Agent simulation and safety

My research group explores the design, evaluation, and simulation of AI agents that must act reliably in open-ended environments. [TOM-SWE: User Mental Modeling For Software Engineering Agents](https://arxiv.org/abs/2510.21903) studies whether software engineering agents can model user intentions well enough to operate effectively in complex workflows. [Mind the Sim2Real Gap in User Simulation for Agentic Tasks](https://arxiv.org/abs/2603.11245) underscores that user simulators can look strong in synthetic settings while failing to match real-world behavior. We also investigate [Ambig-SWE: Interactive Agents to Overcome Underspecificity in Software Engineering](https://arxiv.org/abs/2502.13069), which tackles ambiguity through interactive clarification rather than brittle guessing. Overall, this theme focuses on building agents that are proactive, adaptable, and safe when the environment is underspecified or unpredictable.

Language variation and bias

My research group explores how large language models respond to linguistic diversity, dialect, and culturally specific expression. [Black LLMirror: User (Self) Perceptions in Black American English Interactions with LLMs](https://dl.acm.org/doi/abs/10.1145/3772318.3791111) examines how interactions with Black American English can shape users' self-perception and model behavior. [Rejected Dialects: Biases Against African American Language in Reward Models](https://arxiv.org/abs/2502.12858) exposes systematic bias in model preference signals against dialectal language.
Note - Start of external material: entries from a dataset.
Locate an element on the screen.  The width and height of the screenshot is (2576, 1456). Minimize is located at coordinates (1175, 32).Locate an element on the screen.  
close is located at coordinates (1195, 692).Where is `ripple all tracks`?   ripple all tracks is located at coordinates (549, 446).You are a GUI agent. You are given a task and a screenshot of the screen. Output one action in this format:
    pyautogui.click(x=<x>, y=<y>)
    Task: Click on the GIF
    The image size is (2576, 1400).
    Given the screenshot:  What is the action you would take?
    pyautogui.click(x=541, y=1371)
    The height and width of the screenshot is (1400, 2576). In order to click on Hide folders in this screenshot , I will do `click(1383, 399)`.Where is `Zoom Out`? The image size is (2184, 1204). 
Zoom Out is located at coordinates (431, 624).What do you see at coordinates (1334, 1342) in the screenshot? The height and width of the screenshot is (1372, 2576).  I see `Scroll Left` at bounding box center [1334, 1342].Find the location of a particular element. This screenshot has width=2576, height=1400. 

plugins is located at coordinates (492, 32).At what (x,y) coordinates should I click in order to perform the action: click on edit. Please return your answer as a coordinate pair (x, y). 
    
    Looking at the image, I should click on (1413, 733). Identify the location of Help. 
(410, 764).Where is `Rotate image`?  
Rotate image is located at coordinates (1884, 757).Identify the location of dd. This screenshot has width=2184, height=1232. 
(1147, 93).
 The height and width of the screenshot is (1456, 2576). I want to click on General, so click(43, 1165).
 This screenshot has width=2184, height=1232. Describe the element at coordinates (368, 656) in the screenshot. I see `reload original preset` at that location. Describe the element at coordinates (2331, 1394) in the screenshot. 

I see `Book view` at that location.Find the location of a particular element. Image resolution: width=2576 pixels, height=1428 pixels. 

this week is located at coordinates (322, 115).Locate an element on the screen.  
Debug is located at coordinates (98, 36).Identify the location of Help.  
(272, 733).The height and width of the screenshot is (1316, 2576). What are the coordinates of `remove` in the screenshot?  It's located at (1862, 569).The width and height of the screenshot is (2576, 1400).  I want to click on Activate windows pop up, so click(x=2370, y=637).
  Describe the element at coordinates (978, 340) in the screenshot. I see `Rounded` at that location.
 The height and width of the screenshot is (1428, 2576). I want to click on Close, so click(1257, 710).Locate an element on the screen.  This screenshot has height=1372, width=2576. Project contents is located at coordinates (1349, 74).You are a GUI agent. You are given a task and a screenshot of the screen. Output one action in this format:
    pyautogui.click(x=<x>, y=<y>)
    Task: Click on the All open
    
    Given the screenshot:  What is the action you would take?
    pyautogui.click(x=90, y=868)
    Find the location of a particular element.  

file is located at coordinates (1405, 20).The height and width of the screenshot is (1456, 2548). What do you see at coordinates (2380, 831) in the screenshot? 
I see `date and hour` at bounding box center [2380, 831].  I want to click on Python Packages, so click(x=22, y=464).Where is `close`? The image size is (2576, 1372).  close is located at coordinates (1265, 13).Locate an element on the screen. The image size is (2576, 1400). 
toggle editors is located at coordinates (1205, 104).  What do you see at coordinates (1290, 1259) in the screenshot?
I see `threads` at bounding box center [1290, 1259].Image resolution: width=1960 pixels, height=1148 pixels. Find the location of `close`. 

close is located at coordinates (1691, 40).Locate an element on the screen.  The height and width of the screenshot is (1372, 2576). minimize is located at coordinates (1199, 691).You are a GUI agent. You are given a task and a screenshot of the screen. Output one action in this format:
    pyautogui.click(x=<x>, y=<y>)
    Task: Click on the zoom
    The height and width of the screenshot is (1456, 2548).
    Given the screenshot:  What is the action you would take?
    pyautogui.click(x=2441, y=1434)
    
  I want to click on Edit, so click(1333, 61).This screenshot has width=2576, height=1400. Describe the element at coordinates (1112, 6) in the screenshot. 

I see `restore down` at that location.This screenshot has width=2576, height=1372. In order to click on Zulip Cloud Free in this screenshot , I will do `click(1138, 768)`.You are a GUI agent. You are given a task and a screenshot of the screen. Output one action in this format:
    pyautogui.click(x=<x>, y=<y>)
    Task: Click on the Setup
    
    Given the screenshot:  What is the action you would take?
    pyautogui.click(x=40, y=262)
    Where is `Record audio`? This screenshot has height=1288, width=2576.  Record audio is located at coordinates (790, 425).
We also study [NormAd: A Framework for Measuring the Cultural Adaptability of Large Language Models](https://aclanthology.org/2025.naacl-long.120/), which provides a way to assess whether models can flex across cultural contexts without losing quality or respectfulness. These papers collectively show that language technologies must be evaluated not only for accuracy, but also for how they treat nonstandard, multilingual, and culturally grounded expression.